Clinical Significance of Granulomas in Crohn’s Disease: A Systematic Review and Meta-analysis.

J Gastroenterol Hepatol. 2019 Sep 14;:

Authors: Hong SW, Yoon H, Shin CM, Park YS, Kim N, Lee DH, Kim JS

Abstract
BACKGROUND AND AIM: Epithelioid granuloma is one hallmark used to histologically diagnose Crohn’s disease (CD). However, the clinical significance of granulomas in CD is unclear. Therefore, we performed a meta-analysis to compare the clinical features with CD according to the presence of granulomas.
METHODS: A literature search in PubMed, EMBASE, and Cochrane databases was performed on manuscripts published until Oct 2018. We included studies that met the following inclusion criteria; (1) patient: patients with CD; (2) exposure: granulomas on the pathology; (3) comparator: no granulomas; (4) outcomes: disease location, disease behaviour, perianal disease, disease activity, use of biologics, and CD-associated hospitalization, surgery.
RESULTS: Nineteen studies met our inclusion criteria.

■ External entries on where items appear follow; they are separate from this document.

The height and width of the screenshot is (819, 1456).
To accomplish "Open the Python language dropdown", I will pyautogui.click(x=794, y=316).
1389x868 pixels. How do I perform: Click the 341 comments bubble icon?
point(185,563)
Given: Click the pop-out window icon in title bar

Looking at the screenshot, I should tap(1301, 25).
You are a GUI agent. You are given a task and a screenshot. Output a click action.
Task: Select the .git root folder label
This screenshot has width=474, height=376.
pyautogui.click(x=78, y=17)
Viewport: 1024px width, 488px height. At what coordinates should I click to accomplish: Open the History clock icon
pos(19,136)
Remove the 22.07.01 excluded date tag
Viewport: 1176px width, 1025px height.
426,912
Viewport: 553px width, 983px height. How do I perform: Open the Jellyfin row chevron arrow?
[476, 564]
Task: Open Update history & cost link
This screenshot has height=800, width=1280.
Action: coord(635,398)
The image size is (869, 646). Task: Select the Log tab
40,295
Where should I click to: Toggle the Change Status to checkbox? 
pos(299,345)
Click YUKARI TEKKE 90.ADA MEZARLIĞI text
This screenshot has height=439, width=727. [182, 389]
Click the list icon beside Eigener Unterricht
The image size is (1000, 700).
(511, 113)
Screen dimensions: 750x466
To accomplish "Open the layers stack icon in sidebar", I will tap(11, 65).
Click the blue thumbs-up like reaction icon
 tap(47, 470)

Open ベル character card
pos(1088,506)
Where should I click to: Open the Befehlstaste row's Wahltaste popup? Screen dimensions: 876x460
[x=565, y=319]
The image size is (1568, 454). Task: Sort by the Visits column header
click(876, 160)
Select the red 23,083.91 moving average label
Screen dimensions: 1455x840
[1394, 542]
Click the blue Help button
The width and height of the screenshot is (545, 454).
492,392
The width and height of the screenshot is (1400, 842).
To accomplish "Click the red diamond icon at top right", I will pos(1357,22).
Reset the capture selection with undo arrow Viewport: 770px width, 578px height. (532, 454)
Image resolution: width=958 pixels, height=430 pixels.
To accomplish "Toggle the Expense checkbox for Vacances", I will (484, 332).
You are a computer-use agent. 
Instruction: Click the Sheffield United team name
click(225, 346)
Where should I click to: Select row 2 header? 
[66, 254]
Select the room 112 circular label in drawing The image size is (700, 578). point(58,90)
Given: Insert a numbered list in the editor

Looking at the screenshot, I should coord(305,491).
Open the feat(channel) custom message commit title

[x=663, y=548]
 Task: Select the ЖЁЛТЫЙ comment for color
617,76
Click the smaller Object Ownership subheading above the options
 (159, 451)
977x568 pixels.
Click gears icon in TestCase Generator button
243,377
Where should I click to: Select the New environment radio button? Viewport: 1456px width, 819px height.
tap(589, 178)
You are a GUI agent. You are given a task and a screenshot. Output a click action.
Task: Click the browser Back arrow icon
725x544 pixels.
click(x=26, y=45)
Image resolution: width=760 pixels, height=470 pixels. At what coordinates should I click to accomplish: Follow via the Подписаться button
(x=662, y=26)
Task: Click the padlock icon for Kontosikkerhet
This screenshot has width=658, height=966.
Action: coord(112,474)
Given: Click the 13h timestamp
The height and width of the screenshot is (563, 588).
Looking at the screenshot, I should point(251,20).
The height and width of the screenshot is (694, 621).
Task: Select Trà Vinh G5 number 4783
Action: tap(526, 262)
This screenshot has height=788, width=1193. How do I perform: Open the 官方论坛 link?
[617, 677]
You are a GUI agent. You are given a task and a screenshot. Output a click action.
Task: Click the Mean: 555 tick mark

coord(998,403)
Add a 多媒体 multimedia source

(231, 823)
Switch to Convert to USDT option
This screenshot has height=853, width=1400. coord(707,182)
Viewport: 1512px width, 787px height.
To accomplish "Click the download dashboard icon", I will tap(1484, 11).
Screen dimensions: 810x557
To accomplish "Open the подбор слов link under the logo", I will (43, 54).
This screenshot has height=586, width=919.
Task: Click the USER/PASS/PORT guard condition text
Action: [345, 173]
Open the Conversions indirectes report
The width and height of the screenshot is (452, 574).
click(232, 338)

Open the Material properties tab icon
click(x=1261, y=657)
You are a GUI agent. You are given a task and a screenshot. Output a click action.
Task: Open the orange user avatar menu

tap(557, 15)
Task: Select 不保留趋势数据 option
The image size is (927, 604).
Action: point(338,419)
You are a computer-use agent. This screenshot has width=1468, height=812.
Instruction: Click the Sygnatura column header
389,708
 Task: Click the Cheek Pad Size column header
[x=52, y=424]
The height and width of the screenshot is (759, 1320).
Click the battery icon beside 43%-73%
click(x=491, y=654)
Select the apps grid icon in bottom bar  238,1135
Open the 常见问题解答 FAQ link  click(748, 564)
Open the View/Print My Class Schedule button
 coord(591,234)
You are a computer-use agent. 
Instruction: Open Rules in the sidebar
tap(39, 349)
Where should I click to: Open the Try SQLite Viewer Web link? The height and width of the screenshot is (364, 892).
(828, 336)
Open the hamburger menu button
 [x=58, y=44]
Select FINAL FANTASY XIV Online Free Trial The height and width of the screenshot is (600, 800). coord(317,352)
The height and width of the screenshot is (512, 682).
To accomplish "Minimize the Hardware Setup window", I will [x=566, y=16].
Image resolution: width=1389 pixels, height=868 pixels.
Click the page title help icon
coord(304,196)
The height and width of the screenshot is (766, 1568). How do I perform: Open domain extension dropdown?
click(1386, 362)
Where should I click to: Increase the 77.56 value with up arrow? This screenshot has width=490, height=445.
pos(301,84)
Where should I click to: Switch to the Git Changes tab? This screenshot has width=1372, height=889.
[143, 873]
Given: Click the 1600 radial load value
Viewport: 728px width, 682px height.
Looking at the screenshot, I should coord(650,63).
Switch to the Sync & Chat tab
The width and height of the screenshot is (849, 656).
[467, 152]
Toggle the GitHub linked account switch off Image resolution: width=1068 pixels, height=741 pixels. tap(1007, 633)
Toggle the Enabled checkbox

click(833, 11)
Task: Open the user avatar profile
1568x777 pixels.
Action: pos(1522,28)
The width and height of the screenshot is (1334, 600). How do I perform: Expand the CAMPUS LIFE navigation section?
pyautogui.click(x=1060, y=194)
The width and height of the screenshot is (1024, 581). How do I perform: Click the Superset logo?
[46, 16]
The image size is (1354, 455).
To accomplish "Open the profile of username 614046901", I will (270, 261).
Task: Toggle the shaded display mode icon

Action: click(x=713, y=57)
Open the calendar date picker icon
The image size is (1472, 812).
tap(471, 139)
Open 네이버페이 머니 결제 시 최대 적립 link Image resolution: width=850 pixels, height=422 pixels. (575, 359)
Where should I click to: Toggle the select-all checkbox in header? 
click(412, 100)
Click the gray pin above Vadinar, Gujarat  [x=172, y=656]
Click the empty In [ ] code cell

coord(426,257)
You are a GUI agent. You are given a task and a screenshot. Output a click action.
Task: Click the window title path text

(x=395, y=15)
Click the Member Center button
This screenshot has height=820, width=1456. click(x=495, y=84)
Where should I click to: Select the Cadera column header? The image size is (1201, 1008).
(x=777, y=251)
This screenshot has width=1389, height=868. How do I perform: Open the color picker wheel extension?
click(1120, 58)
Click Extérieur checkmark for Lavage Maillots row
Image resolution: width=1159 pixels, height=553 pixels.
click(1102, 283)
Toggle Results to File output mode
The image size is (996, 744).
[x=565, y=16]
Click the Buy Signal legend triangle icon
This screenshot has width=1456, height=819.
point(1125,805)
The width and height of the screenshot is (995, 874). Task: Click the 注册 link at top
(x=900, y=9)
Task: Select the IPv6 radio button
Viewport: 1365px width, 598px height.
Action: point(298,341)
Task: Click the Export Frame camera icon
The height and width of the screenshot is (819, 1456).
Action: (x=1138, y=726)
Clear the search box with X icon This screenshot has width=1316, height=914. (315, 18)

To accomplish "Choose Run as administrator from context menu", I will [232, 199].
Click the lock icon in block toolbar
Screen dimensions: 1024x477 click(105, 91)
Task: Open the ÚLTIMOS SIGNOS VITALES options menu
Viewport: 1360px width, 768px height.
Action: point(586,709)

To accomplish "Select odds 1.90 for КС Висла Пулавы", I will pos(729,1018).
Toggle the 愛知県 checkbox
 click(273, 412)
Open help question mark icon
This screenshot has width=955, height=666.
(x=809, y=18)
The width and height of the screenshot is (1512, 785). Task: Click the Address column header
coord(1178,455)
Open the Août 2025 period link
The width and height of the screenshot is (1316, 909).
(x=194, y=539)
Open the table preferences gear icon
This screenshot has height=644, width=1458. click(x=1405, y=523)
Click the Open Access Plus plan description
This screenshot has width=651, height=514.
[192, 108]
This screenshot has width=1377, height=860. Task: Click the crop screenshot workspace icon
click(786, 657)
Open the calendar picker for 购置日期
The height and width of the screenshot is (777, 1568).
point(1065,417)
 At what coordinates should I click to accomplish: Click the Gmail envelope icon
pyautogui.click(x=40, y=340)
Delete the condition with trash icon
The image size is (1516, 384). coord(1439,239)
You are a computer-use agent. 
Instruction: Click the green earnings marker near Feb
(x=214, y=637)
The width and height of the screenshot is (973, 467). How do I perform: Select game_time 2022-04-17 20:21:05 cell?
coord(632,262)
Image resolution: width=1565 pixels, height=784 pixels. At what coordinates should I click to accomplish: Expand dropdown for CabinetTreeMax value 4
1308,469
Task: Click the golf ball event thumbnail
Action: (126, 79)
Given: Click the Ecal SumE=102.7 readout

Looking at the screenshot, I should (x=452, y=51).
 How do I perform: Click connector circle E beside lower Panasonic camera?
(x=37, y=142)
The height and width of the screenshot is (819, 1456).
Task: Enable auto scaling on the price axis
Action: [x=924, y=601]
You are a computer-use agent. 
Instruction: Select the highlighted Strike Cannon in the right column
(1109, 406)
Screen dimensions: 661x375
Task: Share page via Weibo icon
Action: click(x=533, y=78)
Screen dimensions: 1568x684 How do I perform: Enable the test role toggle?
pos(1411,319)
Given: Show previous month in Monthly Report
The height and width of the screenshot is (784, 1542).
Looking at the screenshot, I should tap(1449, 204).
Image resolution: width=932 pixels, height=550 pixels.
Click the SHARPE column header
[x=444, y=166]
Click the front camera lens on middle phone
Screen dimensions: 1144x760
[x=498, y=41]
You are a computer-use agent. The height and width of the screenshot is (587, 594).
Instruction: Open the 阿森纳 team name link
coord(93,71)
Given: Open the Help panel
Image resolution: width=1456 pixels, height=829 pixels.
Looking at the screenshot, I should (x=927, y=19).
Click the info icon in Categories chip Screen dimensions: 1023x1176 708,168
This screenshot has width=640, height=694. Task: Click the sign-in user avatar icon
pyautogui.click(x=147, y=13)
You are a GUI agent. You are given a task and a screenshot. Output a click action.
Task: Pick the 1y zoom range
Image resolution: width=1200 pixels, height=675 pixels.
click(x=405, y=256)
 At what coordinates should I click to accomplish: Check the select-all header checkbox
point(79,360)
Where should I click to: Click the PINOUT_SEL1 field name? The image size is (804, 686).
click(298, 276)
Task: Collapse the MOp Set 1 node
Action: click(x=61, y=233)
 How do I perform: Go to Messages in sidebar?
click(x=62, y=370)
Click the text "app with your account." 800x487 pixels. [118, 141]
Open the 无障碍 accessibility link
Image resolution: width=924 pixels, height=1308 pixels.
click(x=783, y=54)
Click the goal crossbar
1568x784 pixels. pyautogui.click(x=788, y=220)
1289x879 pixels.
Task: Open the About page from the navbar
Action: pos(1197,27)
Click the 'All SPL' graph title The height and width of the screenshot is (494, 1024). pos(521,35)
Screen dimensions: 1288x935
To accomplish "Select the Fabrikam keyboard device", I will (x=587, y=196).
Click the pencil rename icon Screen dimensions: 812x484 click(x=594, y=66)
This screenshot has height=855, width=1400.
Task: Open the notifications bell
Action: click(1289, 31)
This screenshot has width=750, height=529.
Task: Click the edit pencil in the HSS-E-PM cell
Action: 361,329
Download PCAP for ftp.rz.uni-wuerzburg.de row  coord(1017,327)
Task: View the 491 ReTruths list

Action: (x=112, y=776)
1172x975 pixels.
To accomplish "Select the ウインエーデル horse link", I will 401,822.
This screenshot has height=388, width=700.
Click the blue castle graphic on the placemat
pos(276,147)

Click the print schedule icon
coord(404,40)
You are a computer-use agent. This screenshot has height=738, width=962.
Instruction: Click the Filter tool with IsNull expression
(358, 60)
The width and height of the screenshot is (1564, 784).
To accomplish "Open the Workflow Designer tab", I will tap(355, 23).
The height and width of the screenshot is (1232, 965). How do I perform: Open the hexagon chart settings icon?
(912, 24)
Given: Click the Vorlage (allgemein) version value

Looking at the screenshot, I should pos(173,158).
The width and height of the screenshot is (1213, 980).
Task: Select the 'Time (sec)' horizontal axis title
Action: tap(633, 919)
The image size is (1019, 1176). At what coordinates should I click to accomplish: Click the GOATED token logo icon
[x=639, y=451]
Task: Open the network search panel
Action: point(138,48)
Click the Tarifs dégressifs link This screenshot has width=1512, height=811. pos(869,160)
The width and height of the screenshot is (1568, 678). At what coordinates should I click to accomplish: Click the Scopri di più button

Granulomas in CD patients were associated with a higher proportion of ileocolonic disease (odds ratio [OR] 1.49, 95% confidence interval [CI]: 1.21-1.83), a higher proportion of upper gastrointestinal disease (OR: 2.25, 95% CI: 1.28-3.95), a higher proportion of penetrating behaviour (OR: 1.48, 95% CI: 1.09-2.01), a higher prevalence of perianal disease (OR: 2.15, 95% CI: 1.48-3.11) and a higher severity index at presentation (standardized mean difference [SMD]: 0.20, 95% CI: 0.09-0.32). In addition, use of biologics was significantly higher in CD patients with granulomas compared to without granulomas (OR: 1.66, 95% CI: 1.07-2.59). The presence of granulomas was significantly associated with CD-associated hospitalization (OR: 3.88, 95% CI: 1.44-10.49), but not with CD-associated surgery.
CONCLUSIONS: Clinical features in CD patients were significantly different according to the presence of granulomas. It may indicate a more aggressive phenotype of CD.